Sigismund von Götzen

Sigismund von Götzen or Sigmundt von Götz (1576–1650) was the Calvinist chancellor of the privy council of George William, Elector of Brandenburg. In 1630, he forced out of office the Roman Catholic Count Adam of Schwarzenberg, who had been in part responsible for the policy of irenicist neutrality that had been pursued by the Margraviate of Brandenburg in the Thirty Years' War. Götzen was one of the two delegates representing Brandenburg in the conference at Leipzig, 1631, where were discussed the terms of a Protestant alliance. The Brandenburgers argued that such an alliance need not violate the imperial constitution under which the Holy Roman Empire was organized, a view that was adopted by the assembled Protestant princes. The colloquy resulted in the Leipzig Manifesto,[1] signed by the princes (12 April 1631), under the terms of which the Protestant defensive association, the Leipziger Bund, formed an army of 40,000 troops "to uphold the basic laws, the imperial constitution, and the German liberties of the Protestant states."[2]

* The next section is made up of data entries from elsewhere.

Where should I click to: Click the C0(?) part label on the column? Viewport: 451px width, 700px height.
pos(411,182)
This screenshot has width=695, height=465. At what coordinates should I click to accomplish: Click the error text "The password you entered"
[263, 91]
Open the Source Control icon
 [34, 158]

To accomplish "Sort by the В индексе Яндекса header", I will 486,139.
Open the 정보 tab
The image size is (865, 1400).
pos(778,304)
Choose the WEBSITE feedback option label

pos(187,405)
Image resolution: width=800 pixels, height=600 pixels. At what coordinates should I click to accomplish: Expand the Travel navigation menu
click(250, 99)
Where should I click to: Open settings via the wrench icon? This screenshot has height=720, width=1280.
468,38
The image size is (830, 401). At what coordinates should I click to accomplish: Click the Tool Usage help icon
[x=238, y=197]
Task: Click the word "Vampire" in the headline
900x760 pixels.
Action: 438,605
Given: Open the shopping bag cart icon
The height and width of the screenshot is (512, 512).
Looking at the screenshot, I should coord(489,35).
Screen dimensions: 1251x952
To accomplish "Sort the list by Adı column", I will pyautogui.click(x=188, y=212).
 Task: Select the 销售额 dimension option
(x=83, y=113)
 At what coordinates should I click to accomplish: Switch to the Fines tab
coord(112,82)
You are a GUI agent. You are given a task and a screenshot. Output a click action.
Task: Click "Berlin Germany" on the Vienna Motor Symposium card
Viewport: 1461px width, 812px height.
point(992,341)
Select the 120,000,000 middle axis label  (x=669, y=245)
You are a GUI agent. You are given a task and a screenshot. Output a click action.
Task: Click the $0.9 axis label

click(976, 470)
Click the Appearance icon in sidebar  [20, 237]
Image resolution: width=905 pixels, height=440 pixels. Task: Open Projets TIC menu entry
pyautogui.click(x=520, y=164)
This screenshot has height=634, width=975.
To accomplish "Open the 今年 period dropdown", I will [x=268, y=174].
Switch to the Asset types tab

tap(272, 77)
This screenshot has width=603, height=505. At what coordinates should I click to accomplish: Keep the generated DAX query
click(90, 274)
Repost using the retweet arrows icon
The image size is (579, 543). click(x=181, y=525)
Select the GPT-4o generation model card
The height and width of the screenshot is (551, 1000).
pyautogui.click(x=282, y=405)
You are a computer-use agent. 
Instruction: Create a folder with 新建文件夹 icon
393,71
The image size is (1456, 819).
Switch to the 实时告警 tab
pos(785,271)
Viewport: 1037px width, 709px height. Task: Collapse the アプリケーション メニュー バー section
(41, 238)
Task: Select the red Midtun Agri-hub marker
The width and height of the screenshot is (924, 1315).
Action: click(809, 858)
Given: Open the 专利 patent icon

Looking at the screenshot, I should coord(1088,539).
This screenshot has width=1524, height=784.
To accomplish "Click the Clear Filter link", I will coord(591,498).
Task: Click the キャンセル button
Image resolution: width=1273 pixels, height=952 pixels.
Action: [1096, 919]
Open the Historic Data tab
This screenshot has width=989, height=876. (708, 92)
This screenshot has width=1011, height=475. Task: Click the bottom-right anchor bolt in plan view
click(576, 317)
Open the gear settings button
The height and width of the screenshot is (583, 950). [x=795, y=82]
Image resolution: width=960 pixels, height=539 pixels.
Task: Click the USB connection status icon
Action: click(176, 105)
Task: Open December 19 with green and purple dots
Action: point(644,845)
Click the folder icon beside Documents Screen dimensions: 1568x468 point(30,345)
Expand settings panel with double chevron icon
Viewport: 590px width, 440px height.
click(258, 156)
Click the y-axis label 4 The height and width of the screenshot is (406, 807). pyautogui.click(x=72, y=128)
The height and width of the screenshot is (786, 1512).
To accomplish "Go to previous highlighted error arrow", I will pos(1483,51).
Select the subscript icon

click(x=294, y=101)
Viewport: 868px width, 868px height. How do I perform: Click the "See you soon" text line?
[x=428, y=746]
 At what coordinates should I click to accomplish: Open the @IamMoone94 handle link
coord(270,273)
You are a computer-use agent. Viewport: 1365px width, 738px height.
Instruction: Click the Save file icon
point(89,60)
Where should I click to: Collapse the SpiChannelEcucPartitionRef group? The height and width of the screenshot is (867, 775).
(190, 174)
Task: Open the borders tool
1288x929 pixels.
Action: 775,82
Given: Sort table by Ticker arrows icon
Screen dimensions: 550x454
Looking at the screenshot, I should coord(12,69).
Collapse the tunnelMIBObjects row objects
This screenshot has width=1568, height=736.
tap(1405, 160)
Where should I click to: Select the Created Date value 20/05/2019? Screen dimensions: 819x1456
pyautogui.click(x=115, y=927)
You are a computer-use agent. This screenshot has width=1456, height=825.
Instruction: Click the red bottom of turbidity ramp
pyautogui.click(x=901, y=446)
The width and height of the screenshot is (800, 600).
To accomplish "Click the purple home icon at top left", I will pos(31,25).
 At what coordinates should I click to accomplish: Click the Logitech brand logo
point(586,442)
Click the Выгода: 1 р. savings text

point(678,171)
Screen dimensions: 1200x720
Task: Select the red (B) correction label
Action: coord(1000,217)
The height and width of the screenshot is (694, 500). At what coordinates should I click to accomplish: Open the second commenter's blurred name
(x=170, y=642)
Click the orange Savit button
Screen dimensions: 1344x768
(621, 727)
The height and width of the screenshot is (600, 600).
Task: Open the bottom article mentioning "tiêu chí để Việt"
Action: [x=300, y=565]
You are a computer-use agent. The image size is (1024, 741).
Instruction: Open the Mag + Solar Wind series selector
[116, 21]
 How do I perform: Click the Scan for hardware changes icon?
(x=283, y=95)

  1. ^ Details of the colloquy and the Manifesto are in Bodo Nischan, "Reformed Irenicism and the Leipzig colloquy of 1631", Central European History 9 (1976:3-26)
  2. ^ (Andrew Pettegree, A. C. Duke and Gillian Lewis, eds.) Bodo Nischan, "The case of Brandenburg", in Calvinism in Europe, 1540-1620 (Cambridge University Press) 1994:203.